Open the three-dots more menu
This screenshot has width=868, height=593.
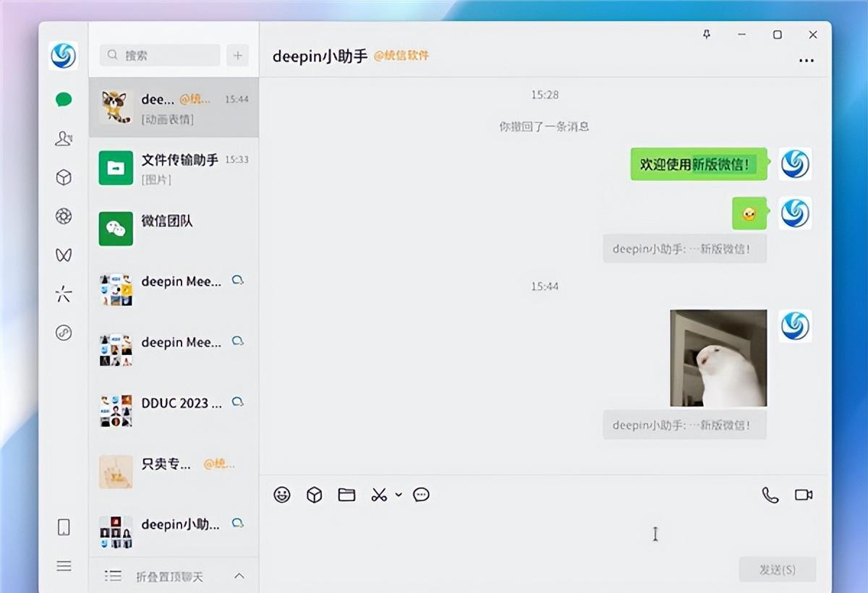(807, 61)
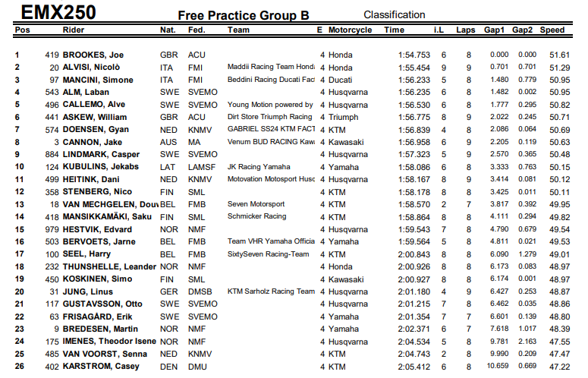Click the Gap1 column header

click(x=494, y=30)
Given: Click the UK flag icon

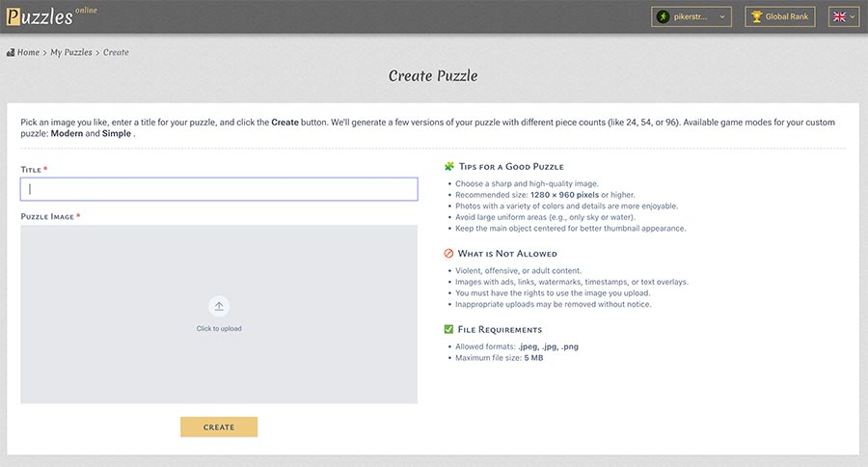Looking at the screenshot, I should [x=839, y=16].
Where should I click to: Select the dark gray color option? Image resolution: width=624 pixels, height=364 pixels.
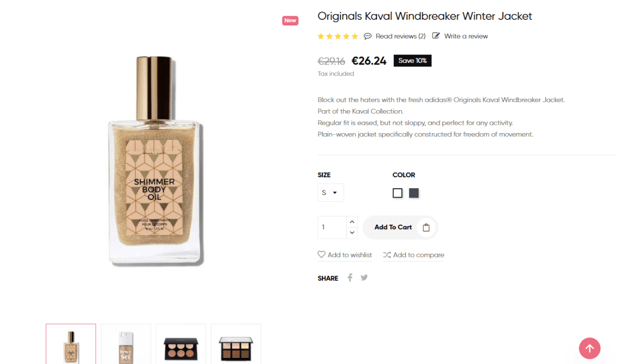coord(414,193)
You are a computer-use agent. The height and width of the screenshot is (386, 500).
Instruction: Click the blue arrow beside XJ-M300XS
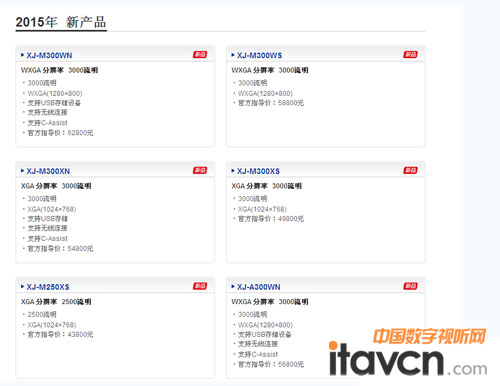pos(233,171)
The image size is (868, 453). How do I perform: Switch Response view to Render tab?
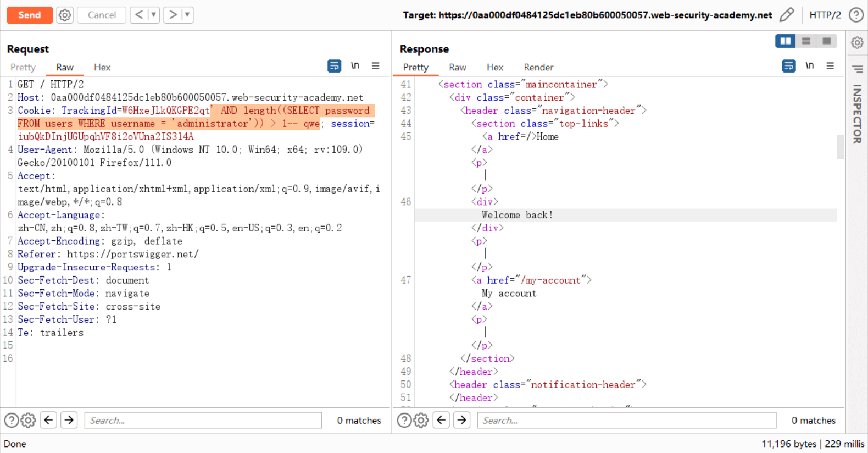coord(538,67)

▸ Work instructions
Leave the pictures out, then output exactly the lines from the "Instruction: Click the" line through the end of the records above, and no others.

▸ Solution to the problem
Instruction: Click the blue arrow beside XJ-M300XS
pos(233,171)
The image size is (868, 453). How do I perform: Switch Response view to Render tab?
coord(538,67)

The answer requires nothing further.